Attorney General Raoul charged Jeffrey Levander, 43, of Hanover Park, Illinois, with one count of gunrunning, a Class 1 felony punishable by up to 15 years in prison; three counts of unlawful possession of a weapon by a felon, Class 2 felonies each punishable by up to 14 years in prison; one count of unlawful use of a weapon, a Class 2 felony punishable by up to 14 years in prison; three counts of unlawful sale or delivery of a firearm, Class 4 felonies each punishable by up to three years in prison; one count of unlawful possession of a firearm without a FOID card, a Class 3 felony punishable by up to five years in prison; and one count of unlawful sale or delivery of an unserialized firearm, a Class 4 felony punishable by up to three years in prison. Levander pleaded not guilty today to all charges, and his next scheduled court date is Jan. 30, 2024.
“Ghost guns allow individuals who are not legally eligible to purchase a firearm to evade our laws and slip under the radar of law enforcement,” Raoul said. “I will continue to partner with federal and state law enforcement entities to work to reduce gun violence across Illinois neighborhoods.”
Raoul’s indictment alleges Levander agreed to sell two unserialized firearms, a machine gun conversion device and a spring-loaded knife to an undercover investigator in three separate sales in suburban Cook and DuPage counties in October and November of 2023. A machine gun conversion device makes a semi-automatic firearm capable of fully-automatic fire. Raoul alleges Levander sold the undercover investigator a Glock 43 model clone for $1,400, a Glock 17 model clone for $2,200 and a machine gun conversion device for Glock platform pistols and spring-loaded knife for $600.
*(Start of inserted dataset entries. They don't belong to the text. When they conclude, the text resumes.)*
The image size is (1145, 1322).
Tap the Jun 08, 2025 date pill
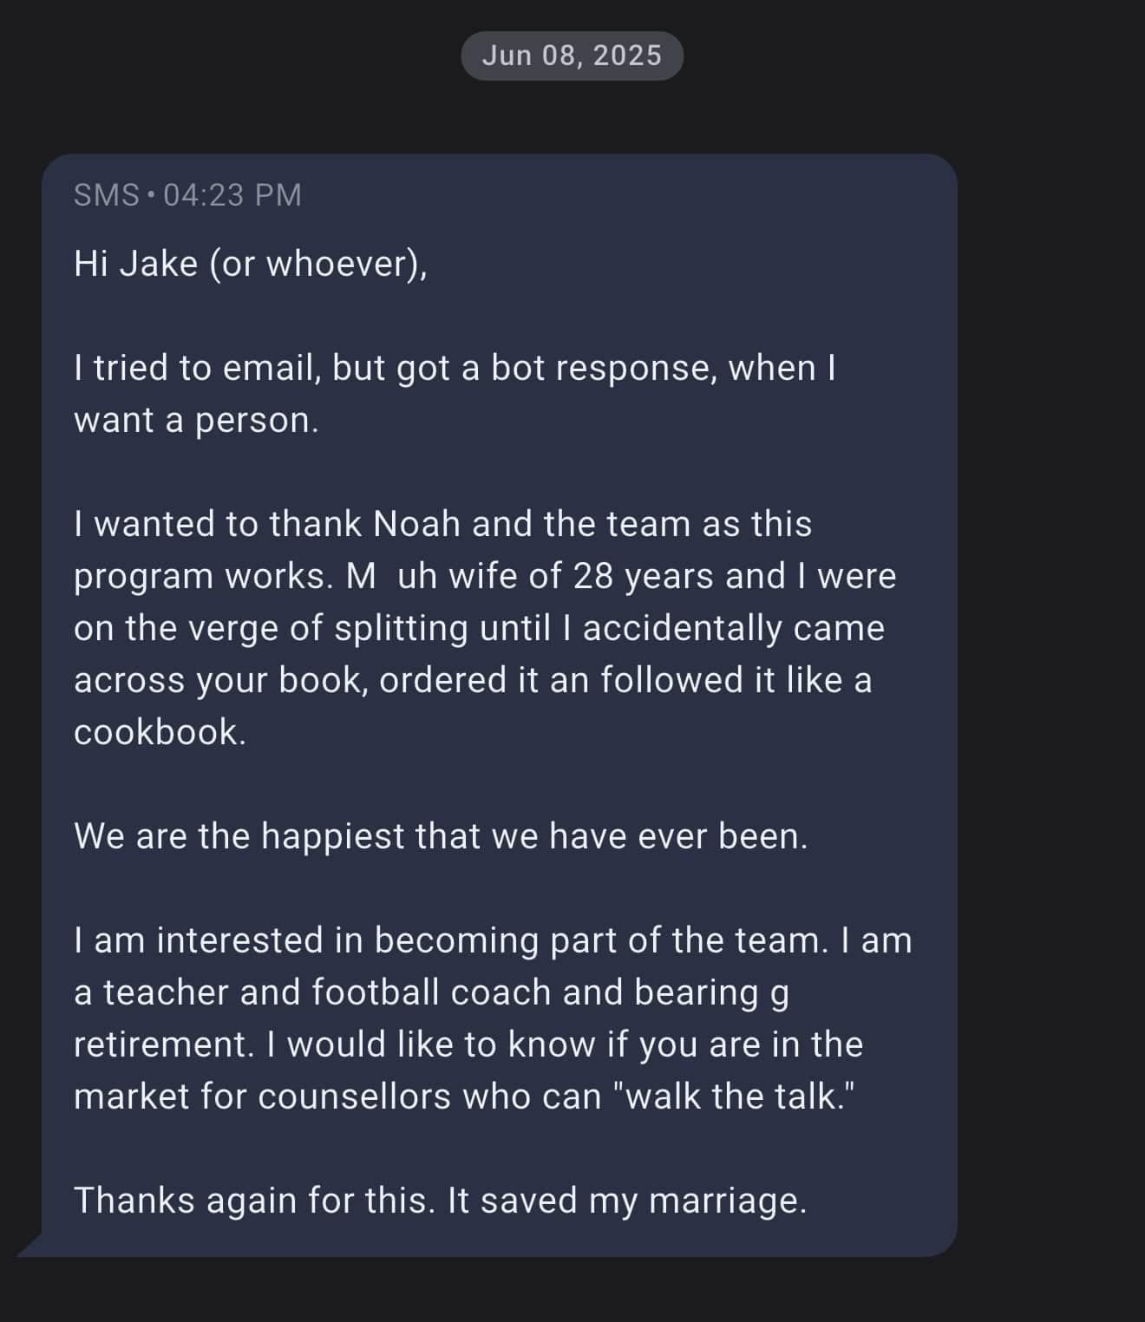click(572, 56)
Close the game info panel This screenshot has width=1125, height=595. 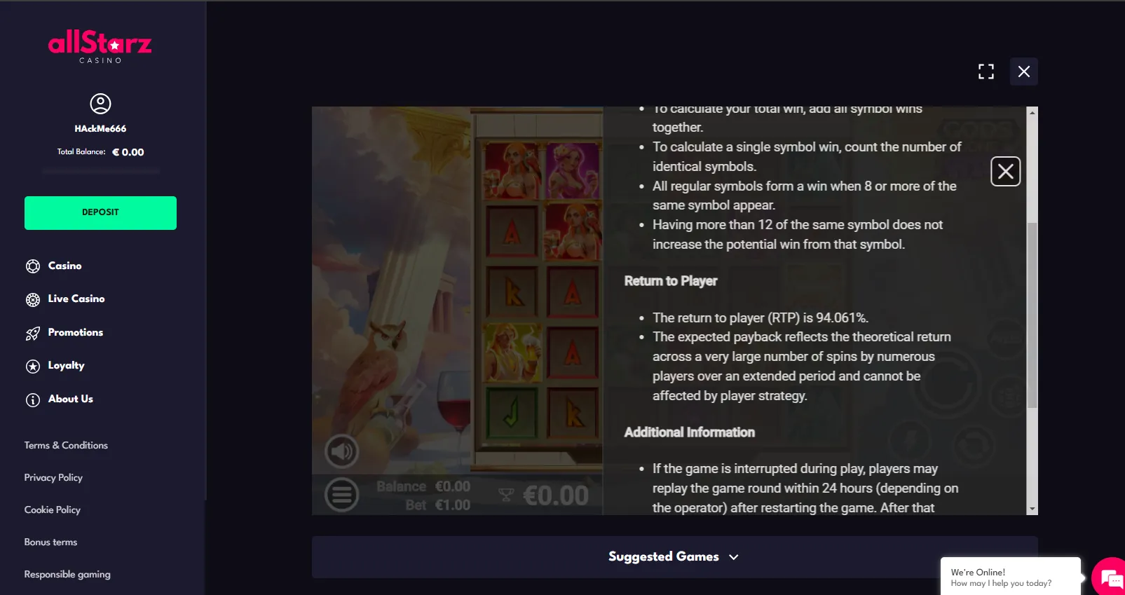coord(1006,171)
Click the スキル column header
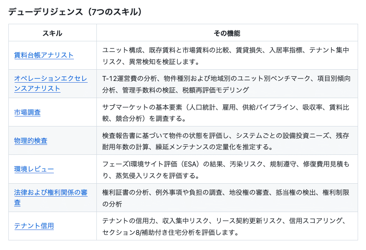 (52, 33)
A search warrant was executed at the defendant’s Hanover Park home on Nov. 17 where a similar firearm from the two previous sales, various ammunition and firearm parts were found.
The Bureau of Alcohol, Tobacco, Firearms and Explosives (ATF) Chicago Field Division, in conjunction with the Hanover Park Police Department, investigated this case.
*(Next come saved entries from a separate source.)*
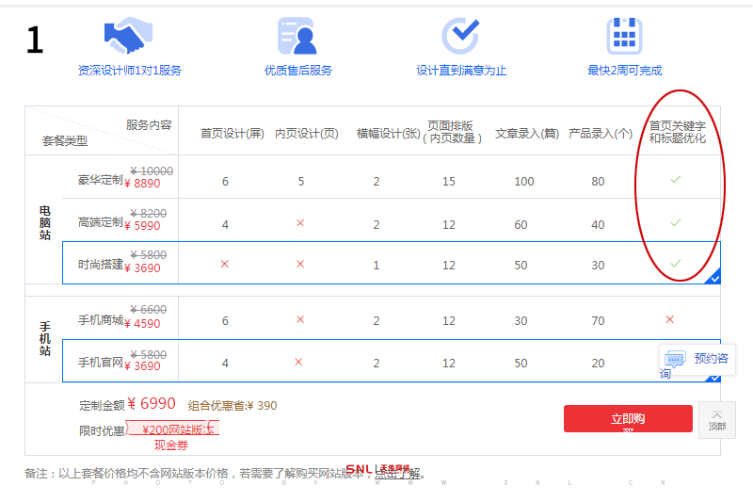Viewport: 753px width, 502px height.
Task: Click the 顶部 back-to-top arrow
Action: 717,420
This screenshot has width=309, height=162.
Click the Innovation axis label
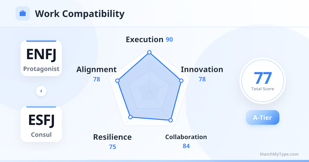202,69
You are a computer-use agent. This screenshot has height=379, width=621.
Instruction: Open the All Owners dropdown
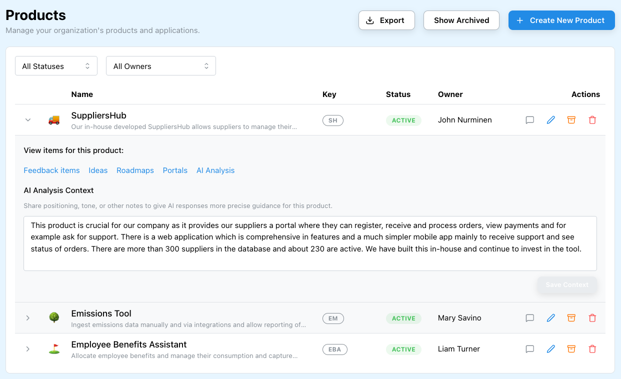(x=161, y=66)
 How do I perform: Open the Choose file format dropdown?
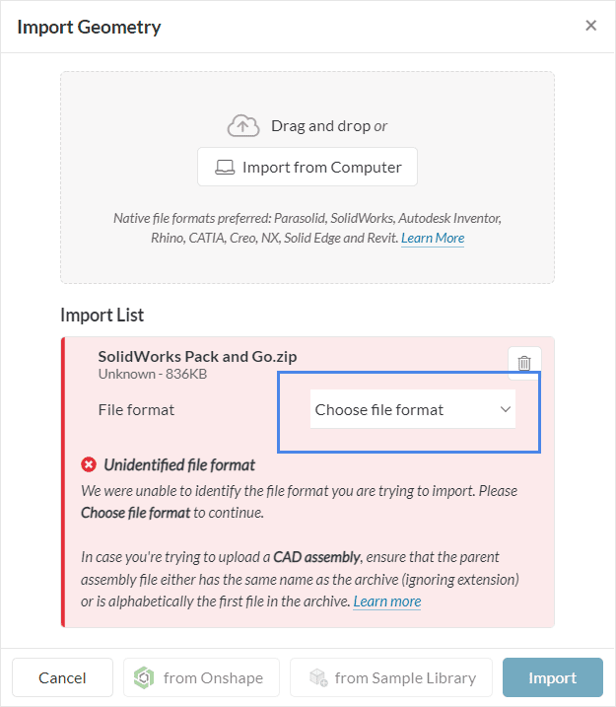pyautogui.click(x=412, y=409)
“Ghost guns and machine conversion devices are dangerous trends that threaten the safety of every community and law enforcement officer,” said ATF Special Agent in Charge Christopher Amon of the Chicago Field Division. “ATF agents, alongside our local and state law enforcement partners and the Illinois Attorney General’s office, will continue to prioritize the investigation of these illegally trafficked firearms throughout Illinois.”
“I am extremely pleased with the outcome of this investigation and would like to express my appreciation for the hard work and dedication of our detectives and the ATF agents whose work led to this result,” said Hanover Park Police Chief Andrew Johnson. “We have no tolerance for those who would perpetuate the sale of illegal firearms and conversion devices in our community. I would like to thank Attorney General Raoul and his staff for seeing that appropriate charges were brought in this case in order to bring this individual to justice.”
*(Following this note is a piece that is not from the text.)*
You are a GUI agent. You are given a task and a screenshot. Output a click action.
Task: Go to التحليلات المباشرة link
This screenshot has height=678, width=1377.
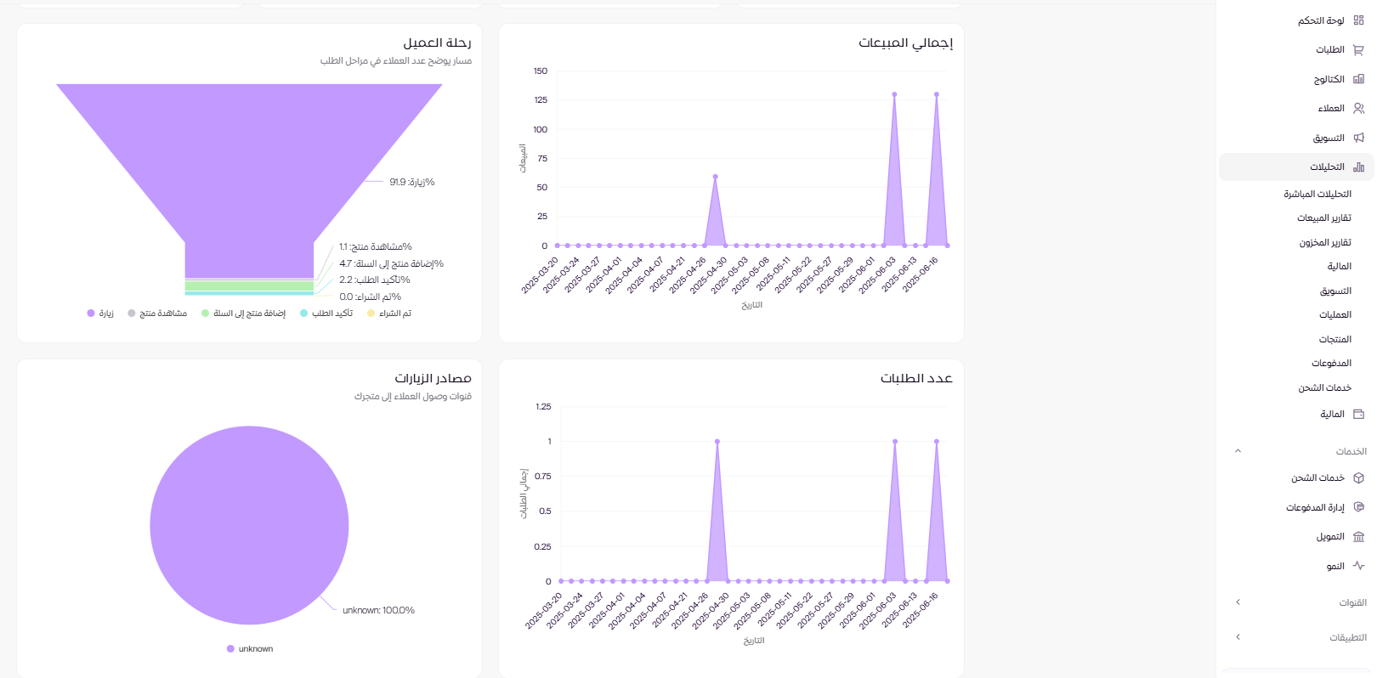pos(1317,195)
The public is reminded the defendant is presumed innocent until proven guilty in a court of law.
Attorney General Raoul has consistently advocated at the federal and state levels to strengthen regulation of 3D-printed guns and ghost guns. Illinois law now prohibits ghost guns, but the office continues to fight in federal court to help defend a recent rule closing the federal loophole. Additionally, Attorney General Raoul successfully filed and resolved a lawsuit to get the federal firearm license of an unscrupulous arms manufacturer revoked.
Deputy Bureau Chief Andrew Whitfield is prosecuting the case for Raoul’s Statewide Grand Jury Bureau.